Cette réussite se prolonge dans le Quintette n° 2 de 1914 ; Dohnanyi est au sommet de sa capacité créatrice, c’est l’époque des fameuses Variations enfantines pour piano et orchestre. Les réminiscences brahmsiennes sont encore décelables, mais le flux mélodique est chaleureux, engagé, variant les moments contemplatifs et les rythmes entraînants, qui deviennent endiablés dans le Finale. Hamelin et les Takacs sont encore plus convaincants, s’il est possible : ils abordent la partition avec une expressivité et des couleurs qui mettent en évidence un discours structuré dans la forme sonate et lui confèrent toute son unité organique. Du superbe travail de collaboration efficace et complice.
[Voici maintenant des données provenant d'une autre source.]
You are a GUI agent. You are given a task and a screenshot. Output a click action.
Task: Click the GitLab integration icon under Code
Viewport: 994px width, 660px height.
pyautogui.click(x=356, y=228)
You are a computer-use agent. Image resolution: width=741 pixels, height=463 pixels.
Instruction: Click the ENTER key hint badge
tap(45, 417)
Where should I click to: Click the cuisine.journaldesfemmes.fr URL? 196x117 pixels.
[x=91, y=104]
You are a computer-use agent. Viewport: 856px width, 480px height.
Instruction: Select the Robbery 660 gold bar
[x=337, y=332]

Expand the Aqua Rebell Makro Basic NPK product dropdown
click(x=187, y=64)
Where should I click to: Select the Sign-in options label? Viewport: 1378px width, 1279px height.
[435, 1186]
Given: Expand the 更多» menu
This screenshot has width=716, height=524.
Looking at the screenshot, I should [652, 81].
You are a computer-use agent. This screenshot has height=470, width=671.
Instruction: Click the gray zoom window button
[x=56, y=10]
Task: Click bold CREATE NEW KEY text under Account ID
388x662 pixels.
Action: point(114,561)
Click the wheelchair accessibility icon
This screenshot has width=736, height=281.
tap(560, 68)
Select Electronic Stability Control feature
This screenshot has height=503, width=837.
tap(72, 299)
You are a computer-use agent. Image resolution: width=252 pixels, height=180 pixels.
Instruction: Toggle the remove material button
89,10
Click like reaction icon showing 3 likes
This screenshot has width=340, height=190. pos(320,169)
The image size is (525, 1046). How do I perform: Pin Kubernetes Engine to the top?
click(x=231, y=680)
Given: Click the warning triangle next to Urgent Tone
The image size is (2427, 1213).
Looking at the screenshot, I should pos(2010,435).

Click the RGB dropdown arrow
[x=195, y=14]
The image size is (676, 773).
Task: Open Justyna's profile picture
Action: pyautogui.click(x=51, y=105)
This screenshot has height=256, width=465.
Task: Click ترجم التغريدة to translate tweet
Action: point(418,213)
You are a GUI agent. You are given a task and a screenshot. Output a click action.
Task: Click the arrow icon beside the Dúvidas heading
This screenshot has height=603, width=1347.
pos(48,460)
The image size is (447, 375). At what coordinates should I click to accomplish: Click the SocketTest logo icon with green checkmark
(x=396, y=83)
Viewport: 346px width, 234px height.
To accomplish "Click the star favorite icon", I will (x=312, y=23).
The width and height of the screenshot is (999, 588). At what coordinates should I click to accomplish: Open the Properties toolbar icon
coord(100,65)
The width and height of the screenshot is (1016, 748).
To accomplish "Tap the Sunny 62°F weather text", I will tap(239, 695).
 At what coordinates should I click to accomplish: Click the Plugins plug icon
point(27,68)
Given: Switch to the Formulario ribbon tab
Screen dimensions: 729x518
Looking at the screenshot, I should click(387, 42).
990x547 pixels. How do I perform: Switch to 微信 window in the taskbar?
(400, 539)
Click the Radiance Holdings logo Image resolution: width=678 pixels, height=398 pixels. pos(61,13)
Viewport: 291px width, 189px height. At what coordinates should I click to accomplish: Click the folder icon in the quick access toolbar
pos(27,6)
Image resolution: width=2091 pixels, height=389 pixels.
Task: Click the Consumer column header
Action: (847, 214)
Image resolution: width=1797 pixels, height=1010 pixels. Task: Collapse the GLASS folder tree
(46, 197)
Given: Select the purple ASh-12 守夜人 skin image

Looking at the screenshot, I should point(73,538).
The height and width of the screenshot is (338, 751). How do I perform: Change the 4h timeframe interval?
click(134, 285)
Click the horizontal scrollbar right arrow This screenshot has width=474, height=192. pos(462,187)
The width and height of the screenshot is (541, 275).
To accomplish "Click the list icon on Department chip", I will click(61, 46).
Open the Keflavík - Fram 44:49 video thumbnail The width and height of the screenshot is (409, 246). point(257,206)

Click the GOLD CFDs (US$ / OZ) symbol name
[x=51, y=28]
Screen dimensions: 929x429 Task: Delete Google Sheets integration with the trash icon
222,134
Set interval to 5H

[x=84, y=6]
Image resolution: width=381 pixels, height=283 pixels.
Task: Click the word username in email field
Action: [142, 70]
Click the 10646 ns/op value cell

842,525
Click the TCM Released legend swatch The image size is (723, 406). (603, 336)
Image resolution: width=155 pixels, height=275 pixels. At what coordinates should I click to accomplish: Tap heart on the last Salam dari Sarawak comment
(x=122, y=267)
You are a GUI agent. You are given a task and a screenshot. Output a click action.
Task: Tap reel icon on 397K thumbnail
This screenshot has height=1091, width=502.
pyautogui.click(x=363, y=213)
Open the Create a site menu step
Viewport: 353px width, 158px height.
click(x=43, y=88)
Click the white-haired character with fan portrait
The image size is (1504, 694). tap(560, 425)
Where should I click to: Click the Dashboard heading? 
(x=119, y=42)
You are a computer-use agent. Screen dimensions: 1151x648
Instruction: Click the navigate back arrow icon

Le CD contient encore le Quatuor à cordes n° 2 de 1906. Ecrit lui aussi dans la forme sonate, il donne aux archets la possibilité de faire la démonstration de leurs qualités intrinsèques : perfection des lignes, profondeur marquée des couleurs, intense engagement mélodique au cours d’une œuvre qui trouve son apothéose dans un Animato final bouillonnant. La qualité de la prise de son, effectuée du 12 au 15 août 2018, n’est pas pour rien dans les beautés sonores que l’on savoure : elle restitue pleinement l’engagement des protagonistes.